My doubt in this first phase is about the meaning of unresolved attributes, and how this catalog works. For example if we have the tables stored in hive, the catalog connects to the hive metastore to check the name and datatype of the attribute? If it is this its not a bit expensive do this in every query we execute?
In the second phase are applied rules to the logical plan created before. Some of that rule are predicate pushdown and projection pruning. What Im understanding about predicate pushdown, is that when we submit a query in the spark over hive tables that are on a different machine, we can have a lot of data across the network, and this is not good. But Im not understanding how catalyst works to fix this issue, do you know?
Created 06-06-2016 03:45 PM
Hi John,
I would recommend reading the paper "Spark SQL: Relational Data Processing in Spark" which describes the steps you are mentioning in more detail about the Catalyst Optimizer.

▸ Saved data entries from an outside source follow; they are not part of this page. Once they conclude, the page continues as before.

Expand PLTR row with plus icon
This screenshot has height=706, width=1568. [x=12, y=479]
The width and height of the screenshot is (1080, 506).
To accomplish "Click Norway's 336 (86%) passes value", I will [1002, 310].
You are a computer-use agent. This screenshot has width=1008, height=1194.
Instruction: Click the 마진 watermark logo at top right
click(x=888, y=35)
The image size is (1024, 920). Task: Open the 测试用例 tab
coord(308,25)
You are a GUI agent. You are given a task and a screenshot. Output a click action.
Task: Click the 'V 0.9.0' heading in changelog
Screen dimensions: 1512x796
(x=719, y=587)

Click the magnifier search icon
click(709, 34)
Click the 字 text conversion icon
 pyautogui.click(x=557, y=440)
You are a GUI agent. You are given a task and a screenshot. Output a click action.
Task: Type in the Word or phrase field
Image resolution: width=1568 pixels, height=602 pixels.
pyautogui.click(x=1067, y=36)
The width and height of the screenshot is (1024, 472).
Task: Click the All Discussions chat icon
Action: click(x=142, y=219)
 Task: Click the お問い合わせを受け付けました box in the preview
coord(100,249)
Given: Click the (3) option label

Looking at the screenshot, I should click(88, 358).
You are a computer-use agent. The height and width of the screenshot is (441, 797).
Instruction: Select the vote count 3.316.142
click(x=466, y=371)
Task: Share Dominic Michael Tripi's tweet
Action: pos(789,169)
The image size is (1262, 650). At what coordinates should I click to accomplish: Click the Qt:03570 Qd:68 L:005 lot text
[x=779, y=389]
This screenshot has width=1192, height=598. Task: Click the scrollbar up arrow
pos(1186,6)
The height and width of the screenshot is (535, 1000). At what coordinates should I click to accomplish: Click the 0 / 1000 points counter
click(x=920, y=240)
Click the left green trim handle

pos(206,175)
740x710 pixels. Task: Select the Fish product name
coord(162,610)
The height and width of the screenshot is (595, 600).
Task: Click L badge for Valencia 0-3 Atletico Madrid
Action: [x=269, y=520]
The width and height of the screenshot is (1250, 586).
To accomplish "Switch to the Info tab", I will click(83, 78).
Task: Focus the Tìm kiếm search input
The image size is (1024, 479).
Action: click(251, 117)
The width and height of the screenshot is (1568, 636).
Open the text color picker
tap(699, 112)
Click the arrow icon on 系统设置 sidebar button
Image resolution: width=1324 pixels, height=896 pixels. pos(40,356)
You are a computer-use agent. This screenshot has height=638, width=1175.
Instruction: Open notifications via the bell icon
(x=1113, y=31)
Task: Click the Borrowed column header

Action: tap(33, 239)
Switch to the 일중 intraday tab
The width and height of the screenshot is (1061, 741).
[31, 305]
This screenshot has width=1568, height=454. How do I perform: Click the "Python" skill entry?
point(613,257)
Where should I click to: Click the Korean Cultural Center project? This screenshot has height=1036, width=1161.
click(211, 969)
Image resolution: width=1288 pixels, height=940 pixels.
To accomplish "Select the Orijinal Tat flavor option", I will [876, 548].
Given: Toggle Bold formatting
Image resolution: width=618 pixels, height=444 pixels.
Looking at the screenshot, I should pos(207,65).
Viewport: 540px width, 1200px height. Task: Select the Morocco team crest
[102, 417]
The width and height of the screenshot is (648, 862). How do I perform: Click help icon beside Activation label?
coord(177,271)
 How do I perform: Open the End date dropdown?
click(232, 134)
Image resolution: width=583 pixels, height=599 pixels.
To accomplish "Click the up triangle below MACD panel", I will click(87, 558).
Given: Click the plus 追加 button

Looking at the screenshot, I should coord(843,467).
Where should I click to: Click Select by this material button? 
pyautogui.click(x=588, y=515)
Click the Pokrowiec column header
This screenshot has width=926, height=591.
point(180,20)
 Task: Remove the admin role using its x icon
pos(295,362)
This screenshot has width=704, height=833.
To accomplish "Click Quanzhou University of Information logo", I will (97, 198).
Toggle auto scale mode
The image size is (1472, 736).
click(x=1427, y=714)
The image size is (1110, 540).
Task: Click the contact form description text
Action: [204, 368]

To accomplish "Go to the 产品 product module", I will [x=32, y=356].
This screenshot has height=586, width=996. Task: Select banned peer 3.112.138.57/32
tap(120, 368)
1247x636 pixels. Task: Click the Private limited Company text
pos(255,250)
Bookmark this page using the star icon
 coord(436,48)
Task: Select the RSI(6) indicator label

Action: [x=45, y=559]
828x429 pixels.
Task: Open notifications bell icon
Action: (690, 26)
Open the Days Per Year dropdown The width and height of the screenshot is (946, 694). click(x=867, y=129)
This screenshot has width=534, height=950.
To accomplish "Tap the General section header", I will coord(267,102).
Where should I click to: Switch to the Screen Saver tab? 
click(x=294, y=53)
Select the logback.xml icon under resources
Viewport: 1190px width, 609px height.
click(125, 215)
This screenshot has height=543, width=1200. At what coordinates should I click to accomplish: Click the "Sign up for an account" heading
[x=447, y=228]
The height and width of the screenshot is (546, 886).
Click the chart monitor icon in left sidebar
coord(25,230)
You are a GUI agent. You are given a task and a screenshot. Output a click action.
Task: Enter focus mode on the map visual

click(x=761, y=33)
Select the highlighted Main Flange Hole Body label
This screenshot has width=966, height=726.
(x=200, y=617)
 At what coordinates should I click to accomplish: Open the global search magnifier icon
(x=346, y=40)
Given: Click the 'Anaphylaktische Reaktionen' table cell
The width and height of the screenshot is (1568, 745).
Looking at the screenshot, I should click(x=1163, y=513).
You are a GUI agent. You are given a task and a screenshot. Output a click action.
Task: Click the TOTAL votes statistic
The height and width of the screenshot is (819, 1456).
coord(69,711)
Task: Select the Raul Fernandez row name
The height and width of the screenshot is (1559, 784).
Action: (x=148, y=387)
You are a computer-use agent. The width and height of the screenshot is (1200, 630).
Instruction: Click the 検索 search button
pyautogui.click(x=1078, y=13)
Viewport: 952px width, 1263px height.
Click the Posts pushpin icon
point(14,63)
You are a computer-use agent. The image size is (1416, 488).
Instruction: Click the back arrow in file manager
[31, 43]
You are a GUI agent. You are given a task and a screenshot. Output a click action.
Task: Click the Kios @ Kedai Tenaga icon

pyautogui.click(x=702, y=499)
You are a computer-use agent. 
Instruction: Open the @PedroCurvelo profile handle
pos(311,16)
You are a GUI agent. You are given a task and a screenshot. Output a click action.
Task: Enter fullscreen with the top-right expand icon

https://web.eecs.umich.edu/~prabal/teaching/resources/eecs582/armbrust15sparksql.pdf
Created 06-05-2016 11:55 PM
The attributes are stored in the Hive metastore and there is a query to it to get table/file information. Pinging the hive metastore isn't really an expensive operation. In fact, when you write an application, when you create a Dataframe from a hive table, as soon as you create it, it pings the metastore, not when an action is run on a dataframe. We only need to ping the metastore the first time we create the dataframes, not for every subsequent query on the dataframe.
The second part of your question regarding predicate pushdown and partition pruning. What that means is that data can be partitioned in Hive by a field. So lets say we have a file full of information about customers and we want to create a hive table. Say we create a table and partition that table by state the customer is located. Hive is going to put all customers from a particular in a single directory, so the structure looks like something like this
.../database_name/my_table .../database_name/cust/STATE=AK .../database_name/cust/STATE=AL .... .../database_name/my_table/STATE=WY
Hive will put all customers with State of Alaska in the AK directory. Now that we know how the data is divided up, Spark will leverage that. So if you wrote a query like
df = hc.sql("Select * from cust where state=AK")
Spark will only read from the directory database_name/cust/State=AK. This saves a significant amount of time, as we only have to query a smaller set of the data. Catalyst takes the semantics of the query (IE the select statement), combined with the information in the metastore (the underlying data is partitioned by state), to tell the application to only read data in the database_name/cust/State=AK directory.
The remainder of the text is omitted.